~ Articles ~
Critical need —A Broken Food Chain
The way we eat has changed more in the last 50 years than it had in the previous 10,000. The average American supermarket has over 47,000 products on its shelves.
We live in amazing times.
Demand for access to food has increased to a level never seen before in history. And as a result, pressures on the system have created a paradigm that is unmanageable and unhealthy. In the United States, the FDA and USDA are underfunded and under equipped to be able to do the kind of inspections needed to guarantee a healthy food supply. As for imports, these same government agencies aren’t given the authority to deny port entry to foods not inspected or that have not passed a safety inspection.
In the past decade the world has seen food quality issues rising from or contributing to the outbreaks of salmonella poisoning in everything from dog food to peanuts, Mad Cow disease, e-coli outbreaks, bird flu and now and pandemic of H1N1 Swine flu (which has been identified and tracked since the 1930’s). The current U.S. Presidential administration is talking about putting laws in place that would require food suppliers to be able to track the origins of the products they are shipping. This is a result of contaminated meat supplies and other food products entering the marketwith no ability to know precisely where they came from.
The consumer is worried about their food supply because the food chain is broken.

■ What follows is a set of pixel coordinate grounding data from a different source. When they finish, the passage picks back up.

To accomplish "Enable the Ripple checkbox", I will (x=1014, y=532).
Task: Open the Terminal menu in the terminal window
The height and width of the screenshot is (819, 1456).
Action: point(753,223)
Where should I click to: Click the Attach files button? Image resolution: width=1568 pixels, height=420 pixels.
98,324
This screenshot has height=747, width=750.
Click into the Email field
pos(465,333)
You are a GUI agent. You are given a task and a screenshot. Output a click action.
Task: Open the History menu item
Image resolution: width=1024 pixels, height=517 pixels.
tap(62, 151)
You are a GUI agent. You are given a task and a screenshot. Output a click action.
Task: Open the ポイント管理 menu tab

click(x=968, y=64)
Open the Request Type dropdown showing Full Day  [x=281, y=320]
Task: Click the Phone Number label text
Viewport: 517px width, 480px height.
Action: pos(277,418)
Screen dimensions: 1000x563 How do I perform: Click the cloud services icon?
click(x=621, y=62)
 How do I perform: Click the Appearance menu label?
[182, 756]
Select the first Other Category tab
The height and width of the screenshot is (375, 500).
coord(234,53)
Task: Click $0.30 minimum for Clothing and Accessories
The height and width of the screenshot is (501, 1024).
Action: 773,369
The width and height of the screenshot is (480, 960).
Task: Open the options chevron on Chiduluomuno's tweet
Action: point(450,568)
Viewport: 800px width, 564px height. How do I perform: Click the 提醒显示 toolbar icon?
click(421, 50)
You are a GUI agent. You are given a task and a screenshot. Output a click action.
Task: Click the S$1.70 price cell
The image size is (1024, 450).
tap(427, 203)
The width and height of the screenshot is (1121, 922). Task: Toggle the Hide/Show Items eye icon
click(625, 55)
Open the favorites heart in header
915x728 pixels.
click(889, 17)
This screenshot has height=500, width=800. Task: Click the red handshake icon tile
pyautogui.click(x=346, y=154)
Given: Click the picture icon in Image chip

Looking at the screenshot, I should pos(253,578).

Concern for the content of our food is bigger than the lack of a shipping manifest.
Pressures on growers have resulted in the use of growth hormone steroids, BST in our milk, contamination of fruits and vegetables, and in some cases, unsafe or untested hybridization. As advances in cloning become more common, we will see cloned animals in our meat supply as well (with no assurances of what the ramifications forour health will be).
The rise of the organic food movement is not new, but is gaining a bigger market share every year against commercial grocery traffic. Stores like Whole Foods, GNC or Vitamin Cottage (terrible name, given their focus), all offer hormone-free, all-natural or organic products on every shelf. Even our average supermarket chains have all natural or organic offerings in most every category of food product.
Sustainable farming practices and local cooperative farming groups are popping up everywhere around the country, largely as a response to the broken food chain that is in place. But as with any viable business opportunity, these new markets are driven by the consumer or buyer. Consumers want access to safe, healthy, and reliable food choices. 
Not surprisingly, consumers driving the demand for a safer food chain are also concerned for the welfare of the animals being raised. This includes pushing for laws
limiting factory farms, open pit manure collection, and the confinement or abuse of animals entering the food supply. All of these things are important to a discussion about who the buying audience is for all-natural beef or organic grain.
The critical need for Sharp Iron Land & Cattle Company is in addressing the broken food chain.